La Cour de cassation vient de sonner la fin des conflits qui opposent depuis des années certains médecins aux instituts d’esthétique, notamment aux chaînes de franchise, en matière d’épilation à la lumière pulsée.
La plus haute juridiction française vient de casser, par un arrêt du 31 mars 2020 publié au bulletin, un arrêt d’appel concernant la pratique de l’épilation à la lumière pulsée par des franchisés. Cet arrêt de la cour d’appel de Paris du 5 juin 2019 condamnait notamment les franchiseurs Alesia Minceur et Dépil Tech, respectivement à 6 000 et 3 000 euros d’amende pour « complicité d’exercice illégal de la médecine ».
Avec cet arrêt du 31 mars, la Cour de cassation opère un revirement complet de sa position sur le sujet. Jusqu’à présent en effet, elle avait toujours donné raison aux juridictions qui condamnaient franchiseurs, franchisés et esthéticiennes pratiquant l’épilation à la lumière pulsée. Et ce, au nom d’un arrêté de 1962 interdisant aux non-médecins toute forme d’épilation autre qu’à la cire ou à la pince.
Revirement complet de jurisprudence : la lumière pulsée n’est plus interdite aux franchisés
Pour expliquer son changement complet d’orientation, la Cour rappelle d’abord l’arrêt du Conseil d’État en date du 8 novembre 2019. Pour qui l’interdiction de l’épilation à la lumière pulsée (aux esthéticiennes) « méconnait la liberté d’établissement et la libre prestation de services garanties par les articles 49 et 56 (du Traité Européen TFUE) », dans la mesure où elle réserve ces modes d’épilation aux seuls docteurs en médecine.

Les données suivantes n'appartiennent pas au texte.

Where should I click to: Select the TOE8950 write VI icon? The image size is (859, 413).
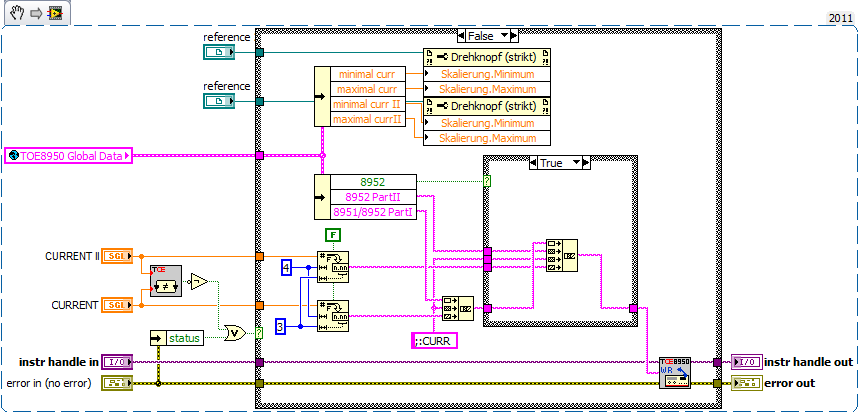coord(675,373)
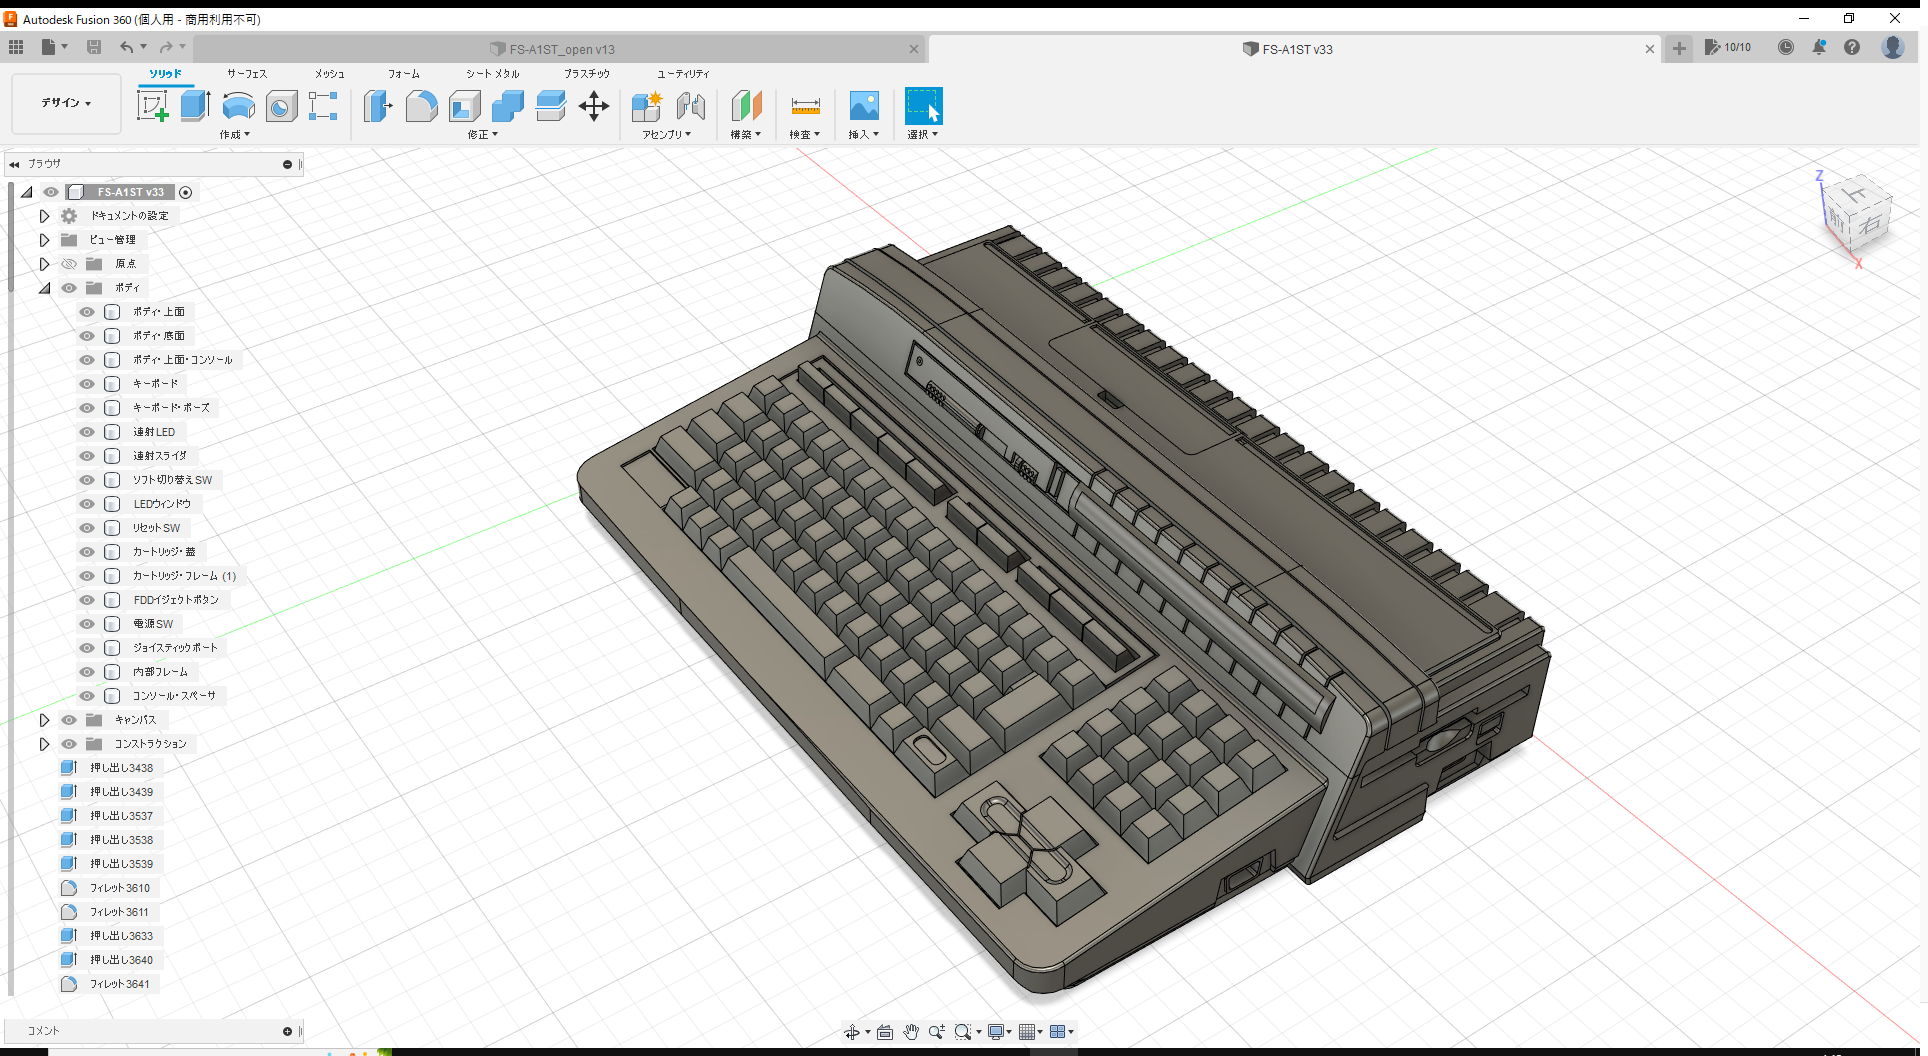Hide the 連射LED body
The height and width of the screenshot is (1056, 1928).
[86, 431]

La Cour relève ensuite que cette interdiction « n’est (en effet) pas justifiée dès lors que les appareils utilisés peuvent être acquis et utilisés par de simples particuliers et que leur usage est autorisé aux esthéticiens pour les soins de photorajeunissement qui présentent des risques identiques à ceux concernant l’épilation. »
Par ailleurs, indique également l’arrêt, « Si l’épilation à la lumière pulsée est susceptible d’avoir des effets indésirables légers (selon l’ANSES, l’agence nationale de santé), et d’être soumise à des restrictions pour des motifs d’intérêt général, il n’en résulte pas que ces actes d’épilation ne puissent être effectués que par un médecin. »
En outre, la Cour retient que « le gouvernement français a notifié à la Commission européenne un projet de décret ouvrant la pratique de l’épilation à la lumière pulsée aux esthéticiens sous certaines conditions de formation. »
Les franchises Dépil Tech et Alesia Minceur ne sont plus condamnées
« Au vu de ces éléments, écrit la Cour de cassation, il y a lieu de revenir sur la jurisprudence antérieure et de considérer que l’interdiction de l’épilation à la lumière pulsée par des personnes autres que des médecins est contraire aux articles précités du TFUE. »
Conséquences : les sociétés Alesia Minceur et Dépil Tech « ne peuvent être légalement condamnées pour complicité d’exercice illégal de la médecine. » L’arrêt de la cour d’appel de Paris en date du 5 juin 2019 est cassé « sans renvoi ». Et le jugement de première instance « perd toute force exécutoire » concernant ces deux sociétés.
Le décret gouvernemental ouvrant l’épilation à la lumière pulsée aux instituts de beauté n’est pas encore sorti. Et les règles encadrant la pratique sont toujours à fixer. Mais les esthéticiennes et les chaînes de franchise du secteur, dont notamment Dépil Tech qui a jusqu’ici été de nombreuses fois condamnée, sont, si l’on peut dire, sorties du confinement judiciaire auquel elles étaient contraintes.